My questions are as follows:

  1. Am I correct in my conclusion that this is caused by the userSid memory being paged out during the RtlCopySid call?
  2. Is the reason my first example works due to the use of NonPagedPool?
  3. When I navigate to the frame that calls RtlCopySid in WINDBG I can inspect all relevant bits of memory, and everything looks normal. Is this expected? I would have thought that if the memory was paged out it would display ?? or something equivalent.
  4. Is anyone aware of any other mechanism to copy SID’s @ DISPATCH_LEVEL?

Thanks for your time,
Jason

Well, you’re definitely taking a page fault at elevated IRQL in that crash… But I seriously doubt the kernel-mode stack (the target for your copy) is being paged out.

It looks to ME like the RtlCopySid function itself is paged out. Could that be the case??

Is the source “tokenAccess.SidHash->SidAttr->Sid” in non-paged memory?

RtlCopySid is just a fancy name for memmove… there’s nothing “special” about it. You can confirm this if you step into the function. So, if you know for sure that the source and the destination are both in non-pageable memory, you could just memcpy/memmove the SID. No need to use the clever wrapper function.

Peter

Thanks for getting back to me so quickly.

I’ve spent the day confirming what you suspected, it is RtlCopySid that is being paged. After getting more familiar with this kind of issue I can now see this is apparent in the dump I previously posted (The ret address of KiPageFault is the same as the BugCheck P1 parameter - RtlCopySid).

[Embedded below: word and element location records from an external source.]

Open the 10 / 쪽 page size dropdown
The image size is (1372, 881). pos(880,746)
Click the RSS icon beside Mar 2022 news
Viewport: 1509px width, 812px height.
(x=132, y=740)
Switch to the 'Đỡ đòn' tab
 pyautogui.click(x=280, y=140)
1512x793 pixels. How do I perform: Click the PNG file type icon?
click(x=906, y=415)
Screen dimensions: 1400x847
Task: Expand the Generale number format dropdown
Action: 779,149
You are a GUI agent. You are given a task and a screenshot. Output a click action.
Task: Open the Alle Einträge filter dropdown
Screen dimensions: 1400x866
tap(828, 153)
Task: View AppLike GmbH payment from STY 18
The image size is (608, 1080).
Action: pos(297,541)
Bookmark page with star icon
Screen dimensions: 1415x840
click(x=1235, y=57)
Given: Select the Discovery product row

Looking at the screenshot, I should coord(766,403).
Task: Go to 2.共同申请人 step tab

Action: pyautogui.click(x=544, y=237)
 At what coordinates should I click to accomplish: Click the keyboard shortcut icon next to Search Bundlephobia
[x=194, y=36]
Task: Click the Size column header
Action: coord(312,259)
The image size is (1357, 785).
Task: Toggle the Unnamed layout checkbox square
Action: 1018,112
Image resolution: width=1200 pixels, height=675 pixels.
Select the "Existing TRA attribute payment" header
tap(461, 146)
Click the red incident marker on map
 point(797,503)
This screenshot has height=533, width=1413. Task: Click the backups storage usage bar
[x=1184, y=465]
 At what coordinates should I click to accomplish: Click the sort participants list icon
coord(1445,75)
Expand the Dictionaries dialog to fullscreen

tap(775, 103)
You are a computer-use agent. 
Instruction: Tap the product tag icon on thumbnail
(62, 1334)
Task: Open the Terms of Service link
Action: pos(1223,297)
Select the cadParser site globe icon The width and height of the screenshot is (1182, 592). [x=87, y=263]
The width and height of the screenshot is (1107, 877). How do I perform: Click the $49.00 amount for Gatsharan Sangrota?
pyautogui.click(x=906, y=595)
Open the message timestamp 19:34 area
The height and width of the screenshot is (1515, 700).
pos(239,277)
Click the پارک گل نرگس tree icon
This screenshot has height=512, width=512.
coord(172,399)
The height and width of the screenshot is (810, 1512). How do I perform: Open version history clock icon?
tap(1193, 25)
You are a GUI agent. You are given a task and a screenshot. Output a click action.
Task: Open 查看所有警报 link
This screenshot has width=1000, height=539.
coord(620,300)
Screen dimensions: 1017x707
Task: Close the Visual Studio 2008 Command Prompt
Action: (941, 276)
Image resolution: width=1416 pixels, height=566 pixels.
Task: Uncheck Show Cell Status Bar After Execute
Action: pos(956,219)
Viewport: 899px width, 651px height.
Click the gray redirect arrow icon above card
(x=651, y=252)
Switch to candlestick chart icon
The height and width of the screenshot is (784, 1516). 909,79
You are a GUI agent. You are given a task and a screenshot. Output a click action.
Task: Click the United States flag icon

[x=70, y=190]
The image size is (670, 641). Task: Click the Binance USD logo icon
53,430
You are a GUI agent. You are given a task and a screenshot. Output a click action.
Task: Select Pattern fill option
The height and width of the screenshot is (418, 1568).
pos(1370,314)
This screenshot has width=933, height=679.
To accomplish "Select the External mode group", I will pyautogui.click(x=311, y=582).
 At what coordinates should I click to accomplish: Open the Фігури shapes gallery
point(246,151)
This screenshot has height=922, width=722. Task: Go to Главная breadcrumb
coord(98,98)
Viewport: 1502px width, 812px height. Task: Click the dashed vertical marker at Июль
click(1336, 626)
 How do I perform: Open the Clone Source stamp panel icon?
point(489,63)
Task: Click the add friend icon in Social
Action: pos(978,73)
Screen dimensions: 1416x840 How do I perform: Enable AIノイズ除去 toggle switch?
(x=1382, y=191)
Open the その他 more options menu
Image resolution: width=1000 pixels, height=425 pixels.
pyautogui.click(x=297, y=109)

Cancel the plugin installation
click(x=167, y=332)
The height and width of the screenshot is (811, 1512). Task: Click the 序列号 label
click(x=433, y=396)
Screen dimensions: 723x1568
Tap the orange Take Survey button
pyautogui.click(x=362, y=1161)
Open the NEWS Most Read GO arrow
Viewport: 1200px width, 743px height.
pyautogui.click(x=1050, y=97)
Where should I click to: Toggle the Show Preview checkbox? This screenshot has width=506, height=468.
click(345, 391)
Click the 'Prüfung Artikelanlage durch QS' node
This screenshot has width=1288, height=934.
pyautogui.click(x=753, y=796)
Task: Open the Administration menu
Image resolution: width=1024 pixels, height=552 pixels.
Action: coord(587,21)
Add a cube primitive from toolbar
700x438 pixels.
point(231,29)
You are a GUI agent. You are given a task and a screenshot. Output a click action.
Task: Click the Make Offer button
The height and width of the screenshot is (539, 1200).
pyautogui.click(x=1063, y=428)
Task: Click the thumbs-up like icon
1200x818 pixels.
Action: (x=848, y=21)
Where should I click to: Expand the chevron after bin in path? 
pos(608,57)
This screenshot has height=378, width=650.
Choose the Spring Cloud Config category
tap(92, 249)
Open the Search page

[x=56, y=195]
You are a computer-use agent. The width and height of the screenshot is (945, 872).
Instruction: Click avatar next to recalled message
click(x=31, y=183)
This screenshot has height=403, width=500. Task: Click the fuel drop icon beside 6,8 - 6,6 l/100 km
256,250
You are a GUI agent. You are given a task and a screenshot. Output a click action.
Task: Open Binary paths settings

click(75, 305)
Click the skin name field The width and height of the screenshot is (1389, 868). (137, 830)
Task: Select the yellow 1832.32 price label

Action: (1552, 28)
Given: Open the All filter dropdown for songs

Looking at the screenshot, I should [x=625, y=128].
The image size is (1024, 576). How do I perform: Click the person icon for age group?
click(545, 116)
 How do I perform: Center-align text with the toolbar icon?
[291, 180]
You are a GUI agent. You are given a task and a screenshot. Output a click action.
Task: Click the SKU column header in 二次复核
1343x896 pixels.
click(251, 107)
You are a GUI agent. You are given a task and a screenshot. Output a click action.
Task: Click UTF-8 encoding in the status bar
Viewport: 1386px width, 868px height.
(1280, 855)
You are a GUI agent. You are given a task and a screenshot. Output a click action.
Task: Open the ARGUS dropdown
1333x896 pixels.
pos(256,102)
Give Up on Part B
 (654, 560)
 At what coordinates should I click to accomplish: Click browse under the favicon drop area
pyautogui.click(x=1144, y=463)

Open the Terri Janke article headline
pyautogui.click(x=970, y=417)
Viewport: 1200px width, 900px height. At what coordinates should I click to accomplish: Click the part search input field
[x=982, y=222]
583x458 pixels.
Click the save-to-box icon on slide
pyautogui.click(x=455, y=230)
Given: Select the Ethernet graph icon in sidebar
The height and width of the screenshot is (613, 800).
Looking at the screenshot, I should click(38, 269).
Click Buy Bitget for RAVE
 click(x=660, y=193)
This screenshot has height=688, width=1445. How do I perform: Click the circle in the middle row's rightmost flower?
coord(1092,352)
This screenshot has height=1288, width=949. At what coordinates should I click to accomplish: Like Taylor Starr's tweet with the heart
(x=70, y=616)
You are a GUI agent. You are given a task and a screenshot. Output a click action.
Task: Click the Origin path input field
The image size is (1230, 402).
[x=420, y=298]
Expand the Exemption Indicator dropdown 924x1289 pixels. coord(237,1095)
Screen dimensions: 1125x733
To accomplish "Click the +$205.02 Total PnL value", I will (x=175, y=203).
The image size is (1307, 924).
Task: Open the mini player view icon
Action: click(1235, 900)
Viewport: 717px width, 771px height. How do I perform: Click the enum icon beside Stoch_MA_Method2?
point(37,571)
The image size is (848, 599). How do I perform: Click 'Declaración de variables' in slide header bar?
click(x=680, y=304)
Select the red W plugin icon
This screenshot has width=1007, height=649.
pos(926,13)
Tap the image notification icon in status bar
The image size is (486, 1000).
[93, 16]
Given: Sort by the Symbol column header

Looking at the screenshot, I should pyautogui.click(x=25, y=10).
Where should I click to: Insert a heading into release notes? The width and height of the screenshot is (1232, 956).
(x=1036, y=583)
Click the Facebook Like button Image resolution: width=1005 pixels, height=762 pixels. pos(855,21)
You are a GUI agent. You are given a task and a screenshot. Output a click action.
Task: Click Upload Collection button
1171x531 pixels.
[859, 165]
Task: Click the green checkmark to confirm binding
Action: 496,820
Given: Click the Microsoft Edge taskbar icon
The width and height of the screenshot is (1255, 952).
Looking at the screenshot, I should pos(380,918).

It is my understanding that the SID structure should be treated as opaque and accessed using the documented functions with PSID indirection (void*). This made me wonder how I would go about getting the length of the SID to copy without calling RtlLengthSid - as this is also documented as being <= APC_LEVEL.

During my testing (when RtlCopySid) was failing I never had an issue with RtlLengthSid, and on further investigation find that there does not appear to be a <= APC_LEVEL requirement in the SAL header definitions for the functions, as follows:

#if (NTDDI_VERSION >= NTDDI_WIN2K)
NTSYSAPI
_Post_satisfies_(return >= 8 && return <= SECURITY_MAX_SID_SIZE)
ULONG
NTAPI
RtlLengthSid (
    _In_ PSID Sid
    );
#endif
#if (NTDDI_VERSION >= NTDDI_WIN2K)
_IRQL_requires_max_(APC_LEVEL)
NTSYSAPI
NTSTATUS
NTAPI
RtlCopySid (
    _In_ ULONG DestinationSidLength,
    _Out_writes_bytes_(DestinationSidLength) PSID DestinationSid,
    _In_ PSID SourceSid
    );
#endif

Combined with the unofficial article here: https://www.geoffchappell.com/studies/windows/km/ntoskrnl/api/rtl/sertl/lengthsid.htm I’m left wondering whether I can get away with using RtlLengthSid given I only need to support Win7+ (and server equivalents). I could also use the mentioned SeLengthSid, but I presume there was a good reason for adding RtlLengthSid in the first place.

This leaves me with a couple of questions:

  1. If the docs say <= APC_LEVEL and the headers don’t - who should I trust and/or how can I confirm?
  2. Has anyone had any positive experiences chasing MS to clarify documentation?
  3. I have SAL decorations on my function that called RtlCopySid, indicating it is called at DISPATCH_LEVEL. Should this not have told me at compile/verification time that I was potentially using a function at the wrong IRQL?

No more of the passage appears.